> [DIRECTIVES]
**a)** Answer these questions using the film review:
(i) In what year did The Comedy of Power come out?
(ii) By what name would a French viewer recognize the film's story?
(iii) What nickname is the magistrate Jeanne Charmant-Killman known by?
**b)** Continue the film review about The Comedy of Power from the point where it stops.

The Comedy of Power, his 2006 takeoff on a real-life scandal, is a rewarding exercise in watching him perform a perfect balancing act between a drama of corruption and a comedy verging on slapstick. That he has some female enforcers hand some very self-impressed men their dicks on a platter is even more deliciously humorous.
The first comedic moment comes right at the start, with an explanatory title in bold lettering that contains the boilerplate disclaimer that usually appears at the end of all feature films—that the movie is a work of fiction and any resemblance between the characters and real persons is strictly coincidental. In fact, any French viewer would recognize this story as “L’affaire Elf,” a worldwide, multiyear scheme in which politicians and business leaders enriched themselves through kickbacks paid by corrupt African governments and businesses. But you don’t have to be French to get the inference. Political and financial scandals know no borders, and this movie’s theme strikes an all-too-familiar note.

Chabrol sets up the adversarial sides with economical visual gags. We meet the first corrupt businessman, CEO Michel Humeau (Francois Berlèand), as he prepares in his office for a weekend trip. He speaks on two cellphones at once as a flurry of assistants buzz around him. When the phone that has his wife on the other end cuts off, he shakes it and then uses it to—what—shave? No, he has a skin condition, and he’s always scratching at his face; perhaps his wife literally makes his skin crawl. Outside of his office building, he is accosted by a complement of gendarmes and arrested. Amid protests of “Do you know who I am?!” Humeau is forced to strip at the prison—a literal dressing-down.
We get an inkling of what’s ahead when two of his associates, hearing of his misfortune, say that a magistrate named Jeanne Charmant-Killman (Isabelle Huppert) is the investigator. She is known as “The Piranha.” Cut to a shot of some enormous goldfish sitting at the bottom of a small fish tank—a hilarious and perfect metaphor that is rounded out when the camera pans down and we observe The Piranha in action, eating sushi with a man who is involved in the scheme but who thinks he has her where he wants her.

> [SUPPLIED DATA]
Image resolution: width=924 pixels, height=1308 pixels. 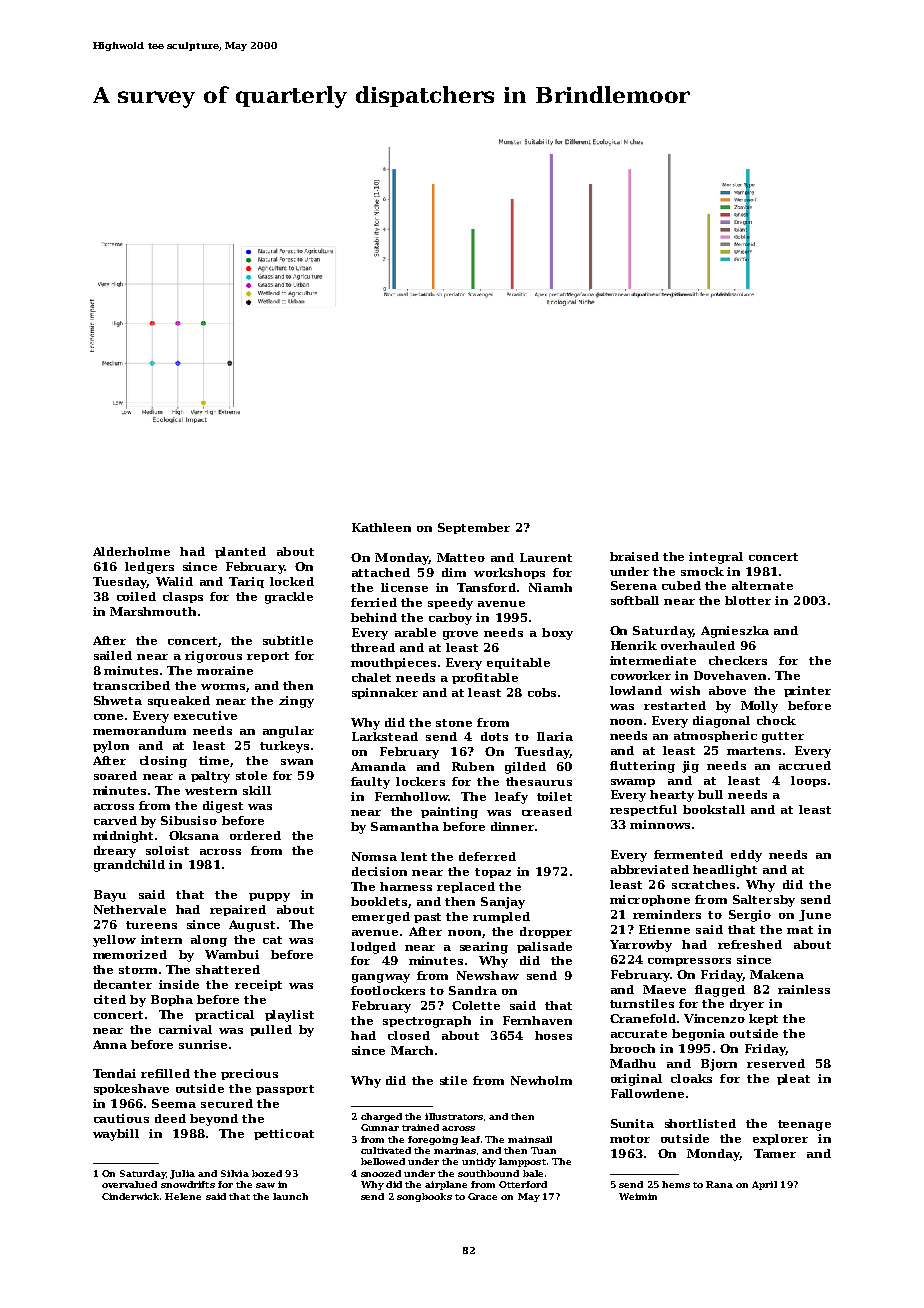 I want to click on scratches, so click(x=703, y=884).
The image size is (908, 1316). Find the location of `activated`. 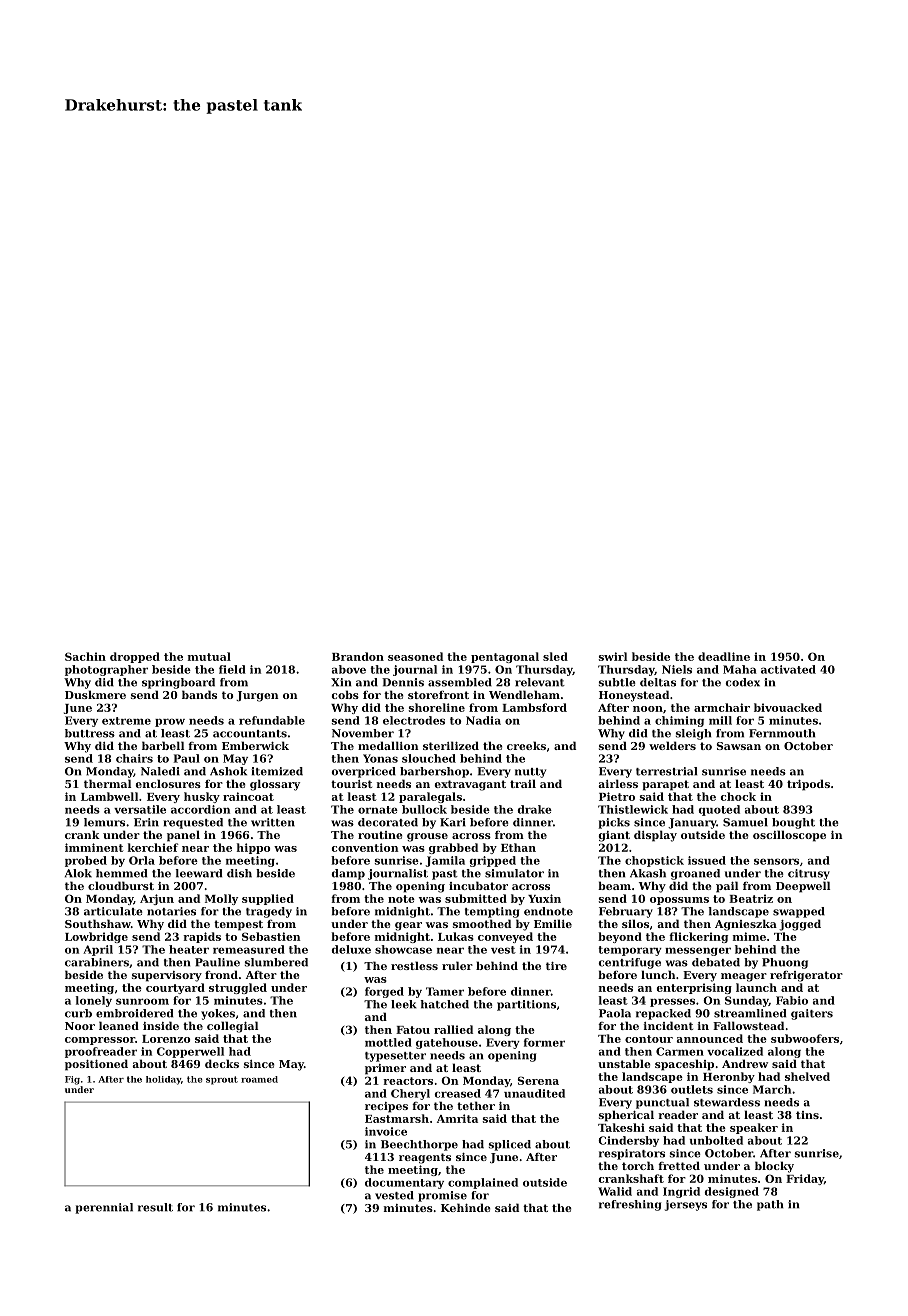

activated is located at coordinates (788, 669).
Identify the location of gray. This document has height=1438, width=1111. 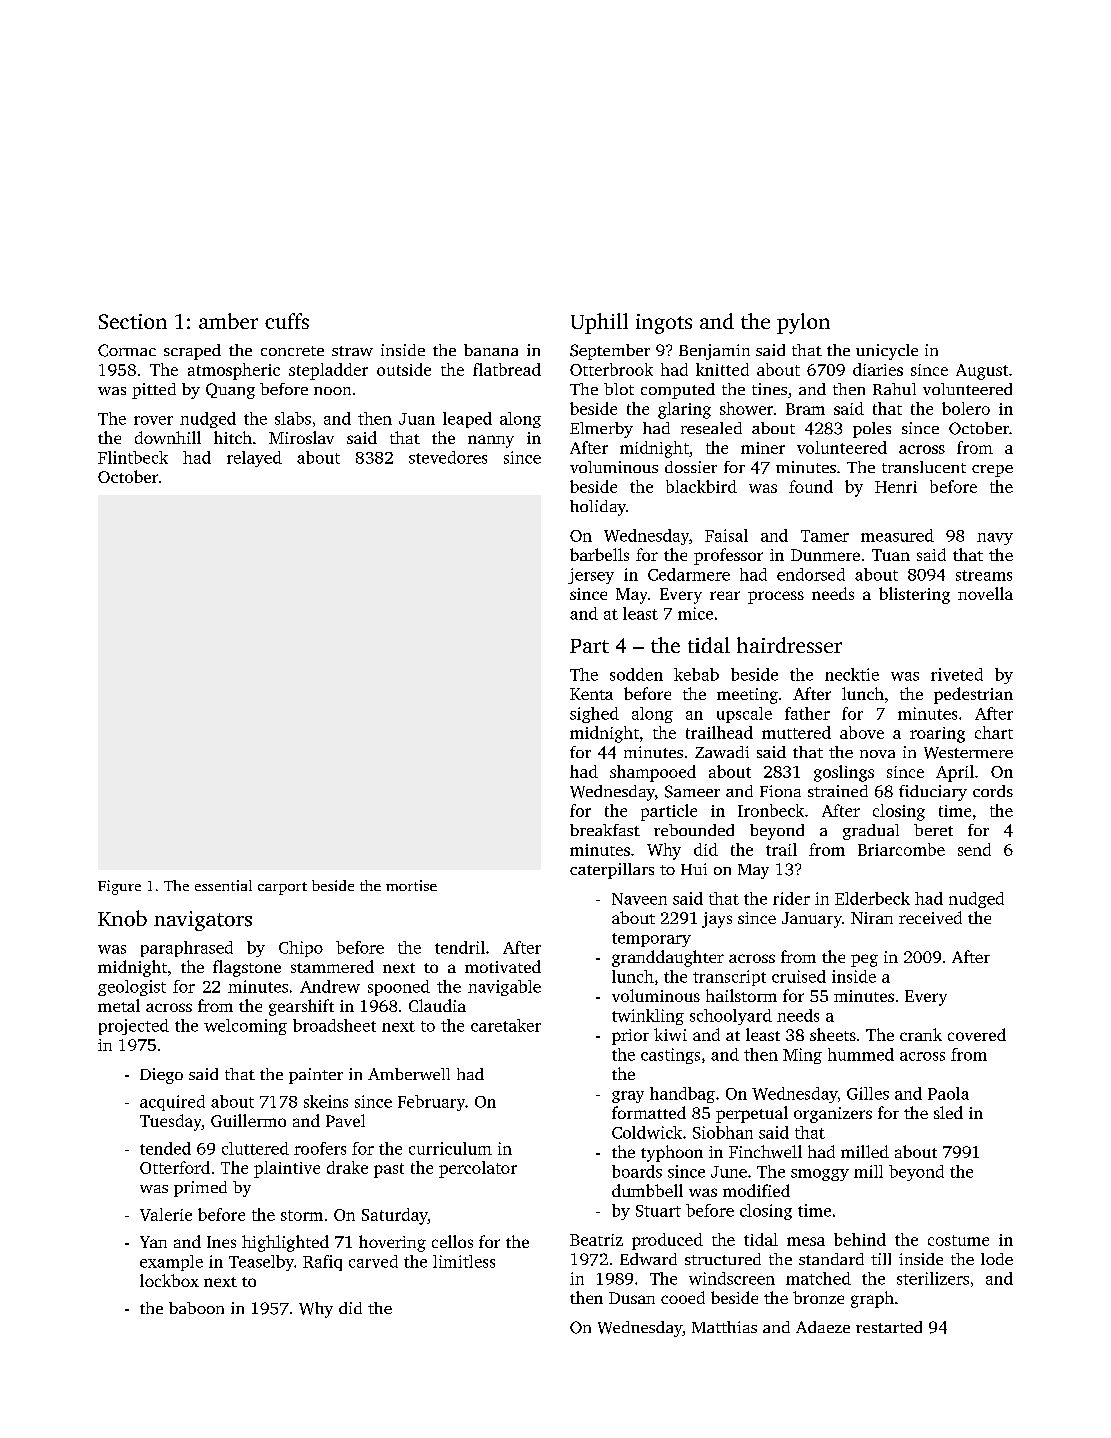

> [ANSWERS FOR THE EXERCISE]
**a)**
(i) 2006
(ii) “L’affaire Elf”
(iii) “The Piranha”

**b)**
Of course, no man in this film is any match for Charmant-Killman. Huppert gives her a spine of steel wrapped in a painfully thin form of pure energy fueled by nicotine. She has a short, sarcastic laugh ready for any of the dubious, ridiculous statements made by the buffoonish conspirators she interviews one by one. Descarts (Jacques Boudet), a rubberfaced politician who is fond, as all the conspirators are, of enormous cigars, decides to contain Charmant-Killman by coopting her and setting her in competition with another woman. He has her promoted, moved to a spacious office, and gives her a very sharp assistant, Erika (Marilyne Canto). But, instead of ending The Piranha’s crusade, this move only doubles the conspirators’ trouble. The only person the plotters manage to corrupt is a man, and they show the famous honor among thieves by shamelessly ratting each other out.

This film would have been a farce in other hands, and probably a good one. Chabrol, particularly by casting Huppert, adds the necessary gravity to the story. This really is how the world works. Greedy, stupid, condescending men are lining their pockets with taxpayer money in countries all over the world for luxuries they could well afford with their executive salaries, or a mistress, or some other bit of ephemera to balm their overtended egos. Dedicated prosecutors like Charmant-Killman keep putting their thumbs in the dike, but the pressure is too great to hold out for long. In one particularly tragic case, anti-Mafia fighters Giovanni Falcone and Paolo Borsellino were Excellent Cadavers, and in the film, Charmant-Killman eventually comes under 24-hour police protection.

The only misstep is the depiction of Jeanne’s rich husband Philippe (Robin Renucci), who becomes ever more lonely and depressed as his wife develops tunnel vision for her quarry. He makes a desperate choice near the end of the film that seems to reach her, and hints are that she may have a change of heart toward her work. This character transformation, if genuine, is unnecessary. Chabrol should have trusted Huppert more. Her performance is so vibrant that it is impossible to see Jeanne Charmant-Killman as one of the caricatures that surround her.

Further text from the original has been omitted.